> _Tasks and exercises_:
(1) Retype the article on jury trials and the court backlog from "Earlier this week" up to and including "then Nightingale courts.".
(2) In the article on jury trials and the court backlog, what name would the lord chancellor prefer for the new venues?
(3) Continue the article on jury trials and the court backlog from the point where it ends.

> _Document extract_:
- - -

Sketch by Isobel Williams (R v Jogee)

Plans to replace jury trials with a judge and two magistrates look set to be ditched in the face of opposition from lawyers. The Lord Chief Justice Lord Burnett proposed the idea to ease pressure on the courts as a result of a growing backlog trials caused by the pandemic.

Earlier this week the Lord Chancellor Robert Buckland claimed to have ‘identified 10 additional sites for so-called Nightingale courts to ‘allow for better social distancing’. According to the HM Courts and Tribunals Service the new venues which could include town halls and university lecture theatres would start running next month. Apparently the lord chancellor, would like them to be called Blackstone courts after William Blackstone, the 18th-century jurist, raher then Nightingale courts.

- - -

> _Entries shown_:
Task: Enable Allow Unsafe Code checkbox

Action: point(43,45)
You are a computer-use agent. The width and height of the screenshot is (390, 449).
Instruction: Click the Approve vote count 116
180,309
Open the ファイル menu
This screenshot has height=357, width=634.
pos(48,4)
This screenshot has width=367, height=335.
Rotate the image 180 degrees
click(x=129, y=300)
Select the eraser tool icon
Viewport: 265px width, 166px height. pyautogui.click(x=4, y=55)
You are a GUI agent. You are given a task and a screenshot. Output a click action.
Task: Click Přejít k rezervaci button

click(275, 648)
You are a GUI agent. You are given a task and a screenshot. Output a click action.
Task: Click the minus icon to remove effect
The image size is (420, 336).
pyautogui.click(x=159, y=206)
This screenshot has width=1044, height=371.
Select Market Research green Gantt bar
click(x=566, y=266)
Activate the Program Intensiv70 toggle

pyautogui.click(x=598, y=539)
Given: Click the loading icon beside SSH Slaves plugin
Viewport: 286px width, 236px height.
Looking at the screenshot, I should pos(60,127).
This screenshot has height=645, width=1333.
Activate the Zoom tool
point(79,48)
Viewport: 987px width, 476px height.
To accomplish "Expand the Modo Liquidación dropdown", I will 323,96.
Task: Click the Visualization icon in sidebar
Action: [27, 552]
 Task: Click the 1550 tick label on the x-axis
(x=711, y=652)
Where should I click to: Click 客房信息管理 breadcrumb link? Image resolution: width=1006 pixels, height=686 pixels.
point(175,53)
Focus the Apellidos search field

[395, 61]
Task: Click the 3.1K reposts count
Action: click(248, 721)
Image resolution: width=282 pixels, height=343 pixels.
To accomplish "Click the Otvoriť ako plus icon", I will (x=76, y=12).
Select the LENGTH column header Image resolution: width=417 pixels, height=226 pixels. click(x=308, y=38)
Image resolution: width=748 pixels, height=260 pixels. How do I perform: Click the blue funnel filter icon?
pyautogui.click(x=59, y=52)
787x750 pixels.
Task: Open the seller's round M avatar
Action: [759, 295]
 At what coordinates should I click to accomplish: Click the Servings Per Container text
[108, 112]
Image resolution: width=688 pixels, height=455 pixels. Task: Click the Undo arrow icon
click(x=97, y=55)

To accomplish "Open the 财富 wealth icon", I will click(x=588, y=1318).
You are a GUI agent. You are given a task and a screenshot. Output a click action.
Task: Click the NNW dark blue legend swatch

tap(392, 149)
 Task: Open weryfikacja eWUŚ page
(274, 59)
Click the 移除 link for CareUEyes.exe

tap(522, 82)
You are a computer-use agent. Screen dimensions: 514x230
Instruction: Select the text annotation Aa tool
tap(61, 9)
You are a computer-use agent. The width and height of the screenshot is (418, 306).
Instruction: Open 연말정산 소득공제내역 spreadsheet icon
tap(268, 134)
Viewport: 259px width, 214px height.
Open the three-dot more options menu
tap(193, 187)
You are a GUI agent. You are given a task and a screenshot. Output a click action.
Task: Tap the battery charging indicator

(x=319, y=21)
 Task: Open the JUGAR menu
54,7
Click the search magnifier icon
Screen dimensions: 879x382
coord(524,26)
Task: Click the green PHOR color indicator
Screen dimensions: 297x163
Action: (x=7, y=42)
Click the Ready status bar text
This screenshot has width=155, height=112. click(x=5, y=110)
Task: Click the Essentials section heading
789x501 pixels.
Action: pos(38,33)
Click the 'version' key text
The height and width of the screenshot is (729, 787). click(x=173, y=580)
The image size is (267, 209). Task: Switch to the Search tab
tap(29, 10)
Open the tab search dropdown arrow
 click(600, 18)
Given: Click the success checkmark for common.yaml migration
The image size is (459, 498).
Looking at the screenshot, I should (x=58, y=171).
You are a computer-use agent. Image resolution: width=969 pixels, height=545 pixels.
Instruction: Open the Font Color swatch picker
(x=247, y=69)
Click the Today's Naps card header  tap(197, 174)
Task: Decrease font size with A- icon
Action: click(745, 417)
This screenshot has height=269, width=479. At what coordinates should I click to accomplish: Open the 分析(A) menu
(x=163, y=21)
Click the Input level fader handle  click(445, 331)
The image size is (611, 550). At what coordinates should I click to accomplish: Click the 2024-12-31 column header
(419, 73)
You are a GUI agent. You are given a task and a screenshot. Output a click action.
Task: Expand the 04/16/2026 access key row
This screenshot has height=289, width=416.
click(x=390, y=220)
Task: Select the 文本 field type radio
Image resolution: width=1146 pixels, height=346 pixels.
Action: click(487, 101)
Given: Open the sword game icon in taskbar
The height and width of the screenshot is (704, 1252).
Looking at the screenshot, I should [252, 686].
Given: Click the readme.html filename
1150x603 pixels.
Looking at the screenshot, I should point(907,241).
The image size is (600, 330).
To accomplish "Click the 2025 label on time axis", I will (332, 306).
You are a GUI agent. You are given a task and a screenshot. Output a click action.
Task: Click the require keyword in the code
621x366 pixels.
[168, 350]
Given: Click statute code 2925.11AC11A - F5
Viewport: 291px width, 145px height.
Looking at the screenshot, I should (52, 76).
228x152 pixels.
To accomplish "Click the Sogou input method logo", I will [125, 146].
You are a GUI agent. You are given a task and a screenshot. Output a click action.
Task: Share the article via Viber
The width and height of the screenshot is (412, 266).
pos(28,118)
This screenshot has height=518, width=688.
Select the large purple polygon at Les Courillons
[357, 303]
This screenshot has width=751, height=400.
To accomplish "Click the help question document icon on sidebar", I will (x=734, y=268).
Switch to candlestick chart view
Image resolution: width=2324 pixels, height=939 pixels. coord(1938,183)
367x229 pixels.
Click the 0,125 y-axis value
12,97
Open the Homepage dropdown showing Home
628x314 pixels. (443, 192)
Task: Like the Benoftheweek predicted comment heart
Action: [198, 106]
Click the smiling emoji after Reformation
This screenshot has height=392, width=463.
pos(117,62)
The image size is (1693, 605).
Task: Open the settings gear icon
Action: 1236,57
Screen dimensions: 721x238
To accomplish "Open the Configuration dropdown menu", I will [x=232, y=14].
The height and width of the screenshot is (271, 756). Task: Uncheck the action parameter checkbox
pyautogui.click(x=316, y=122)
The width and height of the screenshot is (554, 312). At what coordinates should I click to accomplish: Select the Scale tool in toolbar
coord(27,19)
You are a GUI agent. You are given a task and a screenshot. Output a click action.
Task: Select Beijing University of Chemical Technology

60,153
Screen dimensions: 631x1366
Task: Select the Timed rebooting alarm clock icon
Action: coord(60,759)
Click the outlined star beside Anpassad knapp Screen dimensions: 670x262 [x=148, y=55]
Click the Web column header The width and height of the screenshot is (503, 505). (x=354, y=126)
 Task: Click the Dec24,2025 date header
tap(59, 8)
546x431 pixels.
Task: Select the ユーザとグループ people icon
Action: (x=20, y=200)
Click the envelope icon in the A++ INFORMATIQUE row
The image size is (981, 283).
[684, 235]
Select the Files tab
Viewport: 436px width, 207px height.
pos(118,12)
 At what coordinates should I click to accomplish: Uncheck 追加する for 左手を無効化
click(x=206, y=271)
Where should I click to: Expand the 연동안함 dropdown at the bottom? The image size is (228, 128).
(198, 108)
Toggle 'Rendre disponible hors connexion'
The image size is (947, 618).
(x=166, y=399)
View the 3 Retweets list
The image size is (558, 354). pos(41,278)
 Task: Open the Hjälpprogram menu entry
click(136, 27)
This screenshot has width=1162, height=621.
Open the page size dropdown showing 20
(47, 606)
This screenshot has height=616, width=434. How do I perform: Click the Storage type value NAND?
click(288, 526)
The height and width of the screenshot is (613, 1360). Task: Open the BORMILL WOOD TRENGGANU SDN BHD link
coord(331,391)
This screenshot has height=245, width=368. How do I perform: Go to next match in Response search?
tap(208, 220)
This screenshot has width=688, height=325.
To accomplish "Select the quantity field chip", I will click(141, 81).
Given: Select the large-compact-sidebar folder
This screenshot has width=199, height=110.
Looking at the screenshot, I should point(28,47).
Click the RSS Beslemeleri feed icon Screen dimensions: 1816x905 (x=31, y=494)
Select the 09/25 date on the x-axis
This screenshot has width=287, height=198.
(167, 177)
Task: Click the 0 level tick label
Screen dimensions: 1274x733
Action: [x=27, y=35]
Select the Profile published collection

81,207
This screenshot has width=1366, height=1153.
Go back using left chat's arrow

- - -

> _Answers to the tasks_:
(1)
Earlier this week the Lord Chancellor Robert Buckland claimed to have ‘identified 10 additional sites for so-called Nightingale courts to ‘allow for better social distancing’. According to the HM Courts and Tribunals Service the new venues which could include town halls and university lecture theatres would start running next month. Apparently the lord chancellor, would like them to be called Blackstone courts after William Blackstone, the 18th-century jurist, raher then Nightingale courts.

(2) Blackstone courts, after the 18th-century jurist William Blackstone.

(3)
A new report by the HM Crown Prosecution Service Inspectorate reckons ‘that the current scale of increase in the backlog would take 10 years to clear at pre-pandemic rates’. ‘Any major increase in the time taken to hear cases is likely to be highly detrimental to justice,’ it added.

Inspectors reckon that trial backlogs in the magistrates’ courts have increased by close to a third (32%) between the beginning of March and early May, from 12,100 to 16,000. ‘In the Crown Court, where cases are much more complex, the estimated increase is 43% (from 17,400 to 24,900). The increase is exponential; the percentage increase by the end of May, some three weeks later, was 41% in the magistrates’ courts and 53% in the Crown Court,’ it continues.

Lord Burnett has said that local leadership judges would ‘be looking to list creatively and to stagger and extend sitting times, with the potential to start hearings at different times of day and to sit at weekends’. His call for ‘all hands to the pump’ did not go down well with beleaguered defence lawyers.